Un rey que, según la prensa seria, ya en su otoño que lame el invierno tiene cierta amistad con una mujer tan estupenda como la falsa «princesa» Corinna Zu Sayn-Wittgenstein no puede ser malo para sus súbditos, o lo que quiera que seamos los españoles. Un rey que bebe en África al anochecer como un elefante herido por una vida muy vivida, como aquellos hombres de antes que sabían acariciar y boxear, como Hemingway, Huston o el nunca bien ponderado Errol Flynn (quien, en su penúltimo año, se sentaba a leer toda la madrugada bajo un fanal rodeado de leones y hienas, bien armado de una botella de vodka), es un rey que no puede abdicar porque nos da ejemplo de cómo escenificar con cierta dignidad una vejez desafiante.

La vejez es una afrenta, y si te pones a cuidar el jardín o a hacer cosas de anciano le estás haciendo el juego al acabamiento. Tenemos un rey valiente que se rebela frente a lo inevitable sin ninguna posibilidad de ganar, como los grandes, y se pone a pegarle tiros al mundo, a amar y a beber, para olvidar que lo bueno se termina. ¿Hay algo más en la existencia? Una más para el camino, one more for the road. Si en la monarquía española tuviese que abdicar alguien, como se empeña Izquierda Unida, yo creo que lo suyo en todo caso debería ser la Reina.

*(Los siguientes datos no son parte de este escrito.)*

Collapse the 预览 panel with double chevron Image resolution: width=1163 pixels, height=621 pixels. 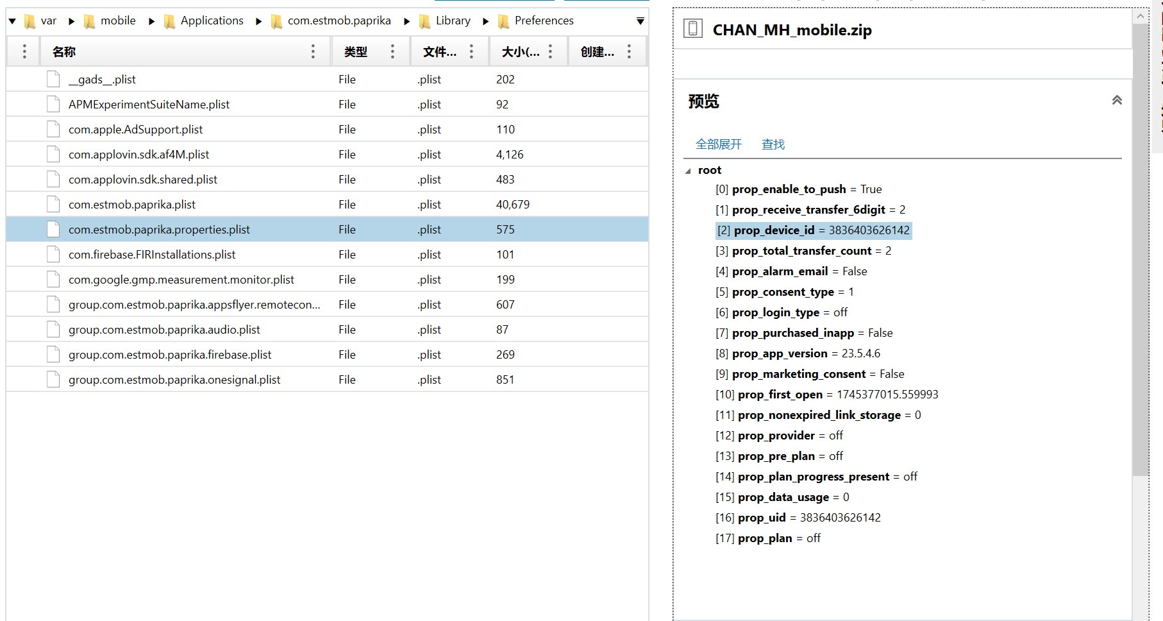pos(1117,101)
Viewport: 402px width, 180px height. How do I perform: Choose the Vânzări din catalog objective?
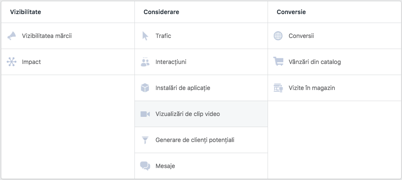click(314, 62)
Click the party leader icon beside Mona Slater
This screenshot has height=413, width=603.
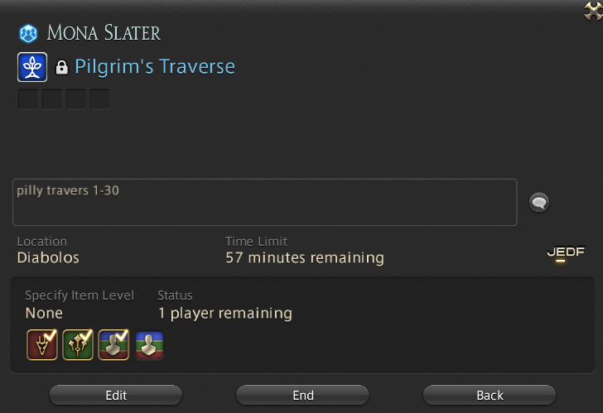28,33
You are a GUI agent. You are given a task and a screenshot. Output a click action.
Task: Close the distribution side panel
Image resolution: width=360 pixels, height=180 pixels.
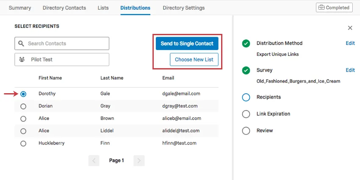350,28
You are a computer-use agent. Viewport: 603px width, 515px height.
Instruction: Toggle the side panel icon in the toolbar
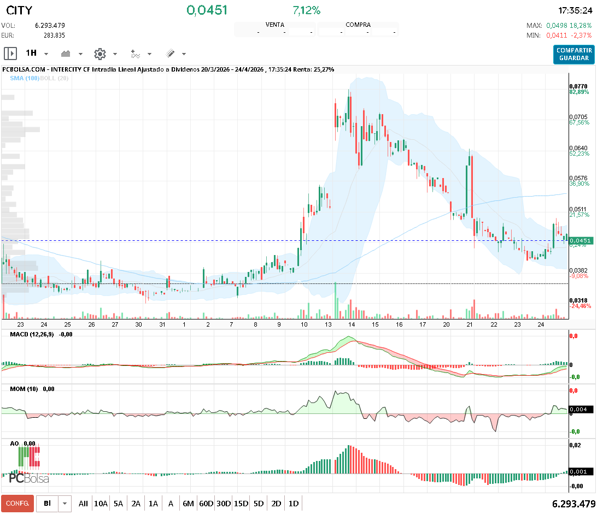pos(10,54)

La Reina es una gran profesional que, precisamente como profesional, debe comprender que la empresa pasa por momentos difíciles, y los puestos en todas las empresas se cubren o directamente desaparecen. Ella firmó, como si dijéramos, un contrato con la dinastía española, que muy probablemente ya no tiene mucho sentido, por cambio del objeto social. El único sentido que puede restar para mantener ese contrato es aquel que le daba al matrimonio el capo mafioso Paul Cicero, en «Uno de los nuestros», de Scorsese: «No te puedes separar, no somos animales». Pero eso no es suficiente en un mundo moderno en el que incluso las reinas son mujeres de su tiempo (por eso la propia doña Sofía, según dicen los cronicones, es feliz en cuanto traspasa la frontera española, pero para salir, no para entrar) y en que la mafia no tiene por qué dictar la moralidad de las monarquías. Llega un momento en que ni una alcoba italiana -aquella que tiene dos habitaciones separadas por un pasillo-, ni dos pisos distintos dentro de un mismo palacio son oxigenación suficiente entre dos personas que son ajenas.

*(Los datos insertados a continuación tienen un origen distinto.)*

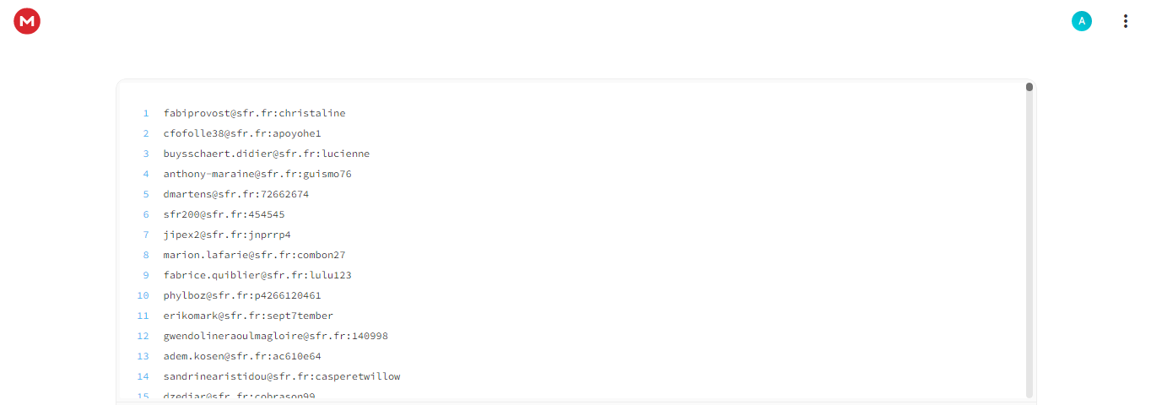Click line number 11 in the gutter
This screenshot has height=405, width=1151.
pyautogui.click(x=143, y=316)
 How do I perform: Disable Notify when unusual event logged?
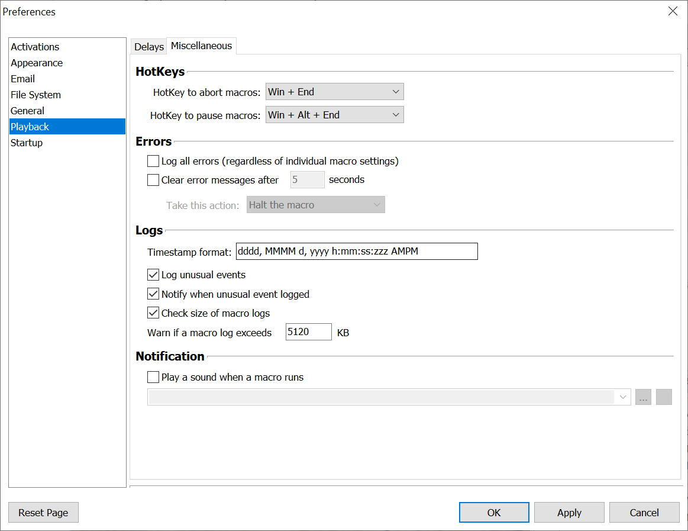[153, 294]
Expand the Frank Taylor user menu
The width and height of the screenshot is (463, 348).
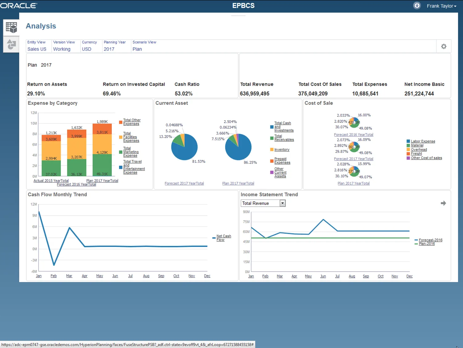[x=441, y=6]
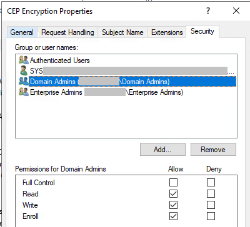Screen dimensions: 250x227
Task: Click the Enterprise Admins group icon
Action: click(x=24, y=92)
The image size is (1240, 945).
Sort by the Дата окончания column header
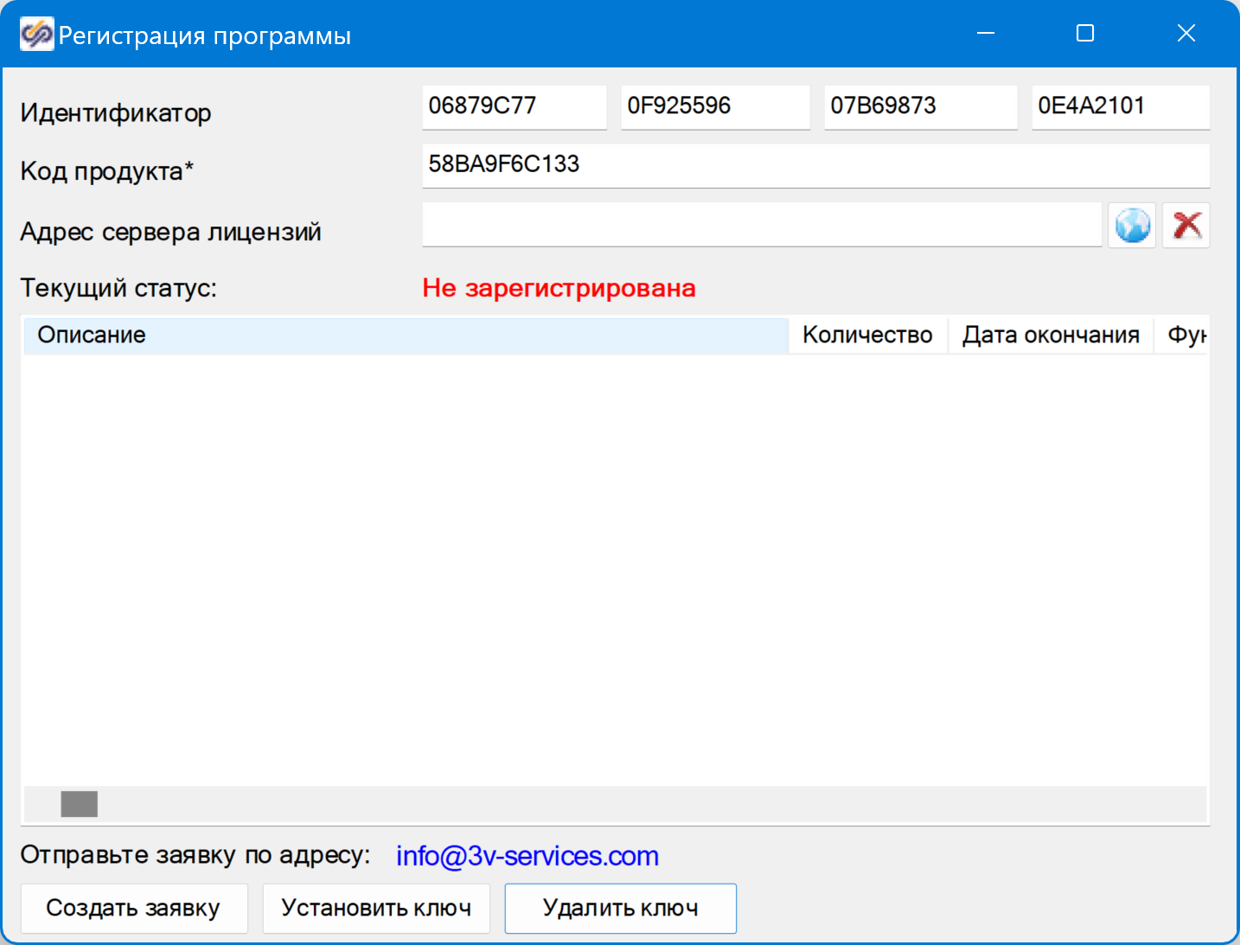[1051, 335]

En realidad, el matrimonio es eso: un proceso por el cual uno empieza durmiendo con alguien que no es ni de la familia y termina por no saber ni quién es. La Reina se ha desempeñado de forma impecable todo este tiempo, pero con una impecabilidad que se hubiese desarrollado exactamente de la misma forma en Luxemburgo. Es una altísima ejecutiva de la realeza, que ha cumplido a la perfección un trabajo de una gran especialización. Pero tengo para mí que la monarquía, por muy constitucional que sea, no es principalmente un trabajo. Es una encarnación del espíritu del pueblo, con su sol y sus correspondientes moscas.

Y me temo que don Juan Carlos nos resume mucho mejor a los españoles, por mucho que les pese a las estrechas periodistas de cámara que sólo comen poleo-menta.